In [1]:
import torch
import torch.nn.functional as F
import matplotlib.pyplot as plt # for making figures
%matplotlib inline

In [2]:
# read in all the words
words = open('names.txt', 'r').read().splitlines()


# build the vocabulary of characters and mappings to/from integers
chars = sorted(list(set(''.join(words))))
stoi = {s:i+1 for i,s in enumerate(chars)}
stoi['.'] = 0
itos = {i:s for s,i in stoi.items()}

In [3]:
# build the dataset
block_size = 3 # context length: how many characters do we take to predict the next one?

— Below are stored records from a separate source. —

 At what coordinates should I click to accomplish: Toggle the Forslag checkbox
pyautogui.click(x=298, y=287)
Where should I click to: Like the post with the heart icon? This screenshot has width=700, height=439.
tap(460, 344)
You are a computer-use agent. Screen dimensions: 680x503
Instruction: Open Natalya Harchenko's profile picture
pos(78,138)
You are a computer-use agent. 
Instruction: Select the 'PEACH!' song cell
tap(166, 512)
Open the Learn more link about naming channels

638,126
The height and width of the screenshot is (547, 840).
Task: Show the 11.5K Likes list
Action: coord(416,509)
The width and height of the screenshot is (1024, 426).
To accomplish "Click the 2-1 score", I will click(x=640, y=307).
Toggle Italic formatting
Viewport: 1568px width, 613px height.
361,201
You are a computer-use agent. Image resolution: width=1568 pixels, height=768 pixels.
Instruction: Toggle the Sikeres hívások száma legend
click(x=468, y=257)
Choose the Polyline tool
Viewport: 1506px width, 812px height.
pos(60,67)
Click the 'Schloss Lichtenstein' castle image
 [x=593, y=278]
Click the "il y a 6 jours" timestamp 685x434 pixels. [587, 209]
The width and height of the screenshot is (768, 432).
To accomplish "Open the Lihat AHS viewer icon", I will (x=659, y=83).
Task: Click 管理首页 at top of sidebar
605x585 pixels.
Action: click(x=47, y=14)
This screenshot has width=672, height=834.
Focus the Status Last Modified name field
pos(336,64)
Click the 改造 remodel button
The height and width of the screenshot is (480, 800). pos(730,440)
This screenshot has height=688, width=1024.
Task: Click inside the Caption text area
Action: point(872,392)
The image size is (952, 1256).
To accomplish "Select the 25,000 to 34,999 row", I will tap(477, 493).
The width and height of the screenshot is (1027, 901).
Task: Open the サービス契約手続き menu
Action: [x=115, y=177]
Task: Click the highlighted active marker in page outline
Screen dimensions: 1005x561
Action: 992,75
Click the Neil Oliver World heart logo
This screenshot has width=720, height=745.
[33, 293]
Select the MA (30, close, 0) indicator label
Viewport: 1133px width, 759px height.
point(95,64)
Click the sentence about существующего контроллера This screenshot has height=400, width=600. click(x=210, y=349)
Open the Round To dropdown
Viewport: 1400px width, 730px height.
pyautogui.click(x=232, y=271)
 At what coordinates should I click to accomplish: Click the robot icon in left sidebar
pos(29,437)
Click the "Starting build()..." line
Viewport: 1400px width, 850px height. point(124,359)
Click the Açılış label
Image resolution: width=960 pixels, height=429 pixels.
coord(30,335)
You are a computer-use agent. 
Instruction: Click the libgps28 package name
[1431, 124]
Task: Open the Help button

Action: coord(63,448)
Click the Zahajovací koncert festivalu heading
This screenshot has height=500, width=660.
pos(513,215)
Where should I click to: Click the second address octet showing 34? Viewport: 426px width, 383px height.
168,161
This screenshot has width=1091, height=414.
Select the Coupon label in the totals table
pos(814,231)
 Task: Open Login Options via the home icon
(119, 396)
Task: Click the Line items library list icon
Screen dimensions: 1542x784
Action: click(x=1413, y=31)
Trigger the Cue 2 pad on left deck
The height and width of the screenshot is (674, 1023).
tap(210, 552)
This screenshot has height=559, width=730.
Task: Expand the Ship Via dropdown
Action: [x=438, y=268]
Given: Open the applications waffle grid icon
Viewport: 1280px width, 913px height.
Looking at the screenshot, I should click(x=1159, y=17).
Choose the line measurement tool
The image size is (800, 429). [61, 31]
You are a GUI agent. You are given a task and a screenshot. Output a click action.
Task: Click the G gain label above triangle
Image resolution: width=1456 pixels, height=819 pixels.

def build_dataset(words):  
  X, Y = [], []
  for w in words:

    #print(w)
    context = [0] * block_size
    for ch in w + '.':
      ix = stoi[ch]
      X.append(context)
      Y.append(ix)
      #print(''.join(itos[i] for i in context), '--->', itos[ix])
      context = context[1:] + [ix] # crop and append

  X = torch.tensor(X)
  Y = torch.tensor(Y)
  print(X.shape, Y.shape)
  return X, Y

import random
random.seed(42)
random.shuffle(words)
n1 = int(0.8*len(words))
n2 = int(0.9*len(words))

Xtr, Ytr = build_dataset(words[:n1])
Xdev, Ydev = build_dataset(words[n1:n2])
Xte, Yte = build_dataset(words[n2:])

torch.Size([182625, 3]) torch.Size([182625])
torch.Size([22655, 3]) torch.Size([22655])
torch.Size([22866, 3]) torch.Size([22866])


In [4]:
Xtr.shape, Ytr.shape #dataset

(torch.Size([182625, 3]), torch.Size([182625]))

In [5]:
g = torch.Generator().manual_seed(2147483647) #For consistency ofcourse, to keep the same values as andrej
C = torch.randn((27,2), generator=g)
W1 = torch.rand((6, 100), generator=g)
b1 = torch.rand(100, generator=g)
W2 = torch.rand((100, 27), generator=g)
b2 = torch.rand(27, generator=g)
parameters = [C, W1, b1, W2, b2]

In [6]:
sum(p.nelement() for p in parameters) # number of parameters in total

3481

In [7]:
for p in parameters:
    p.requires_grad = True

In [8]:

lre = torch.linspace(-3, 0, 1000)
lrs = 10**lre

In [9]:
lri = []
lossi = []

for i in range(30000):

    #Minibatch
    xi = torch.randint(0, Xtr.shape[0], (32,))

    #forward pass
    emb = C[Xtr[xi]]
    h = torch.tanh(emb.view(-1,6) @ W1 + b1)
    logits = h @ W2 + b2
    loss = F.cross_entropy(logits, Ytr[xi])
    #print(loss.item())

    #backward pass
    for p in parameters:
        p.grad = None
    loss.backward()

    #update
    #lr = lrs[i]
    lr = 0.1
    for p in parameters:
        p.data += -lr * p.grad

    # #keeping track
    # lri.append(lr)
    # lossi.append(loss.item())

print(loss.item())

2.5650436878204346


The above cell will take a couple of seconds to run. Training a neural net can take a while, but luckily this is a very small neural network.

**Evaluation:**

In [10]:
emb = C[Xdev]
h = torch.tanh(emb.view(-1,6) @ W1 + b1)
logits = h @ W2 + b2
devloss = F.cross_entropy(logits, Ydev)
devloss

tensor(2.3198, grad_fn=<NllLossBackward0>)

In [11]:
emb = C[Xtr]
h = torch.tanh(emb.view(-1,6) @ W1 + b1)
logits = h @ W2 + b2
trloss = F.cross_entropy(logits, Ytr)
trloss

tensor(2.3186, grad_fn=<NllLossBackward0>)

Training and Dev loss are almost the same. So we know we are not overfitting. But what it typically means is that the Neural Net is very small, so essentially it is underfitting the data. \
\
Therefore to improve the performance we'll need to increase the size of the neural net.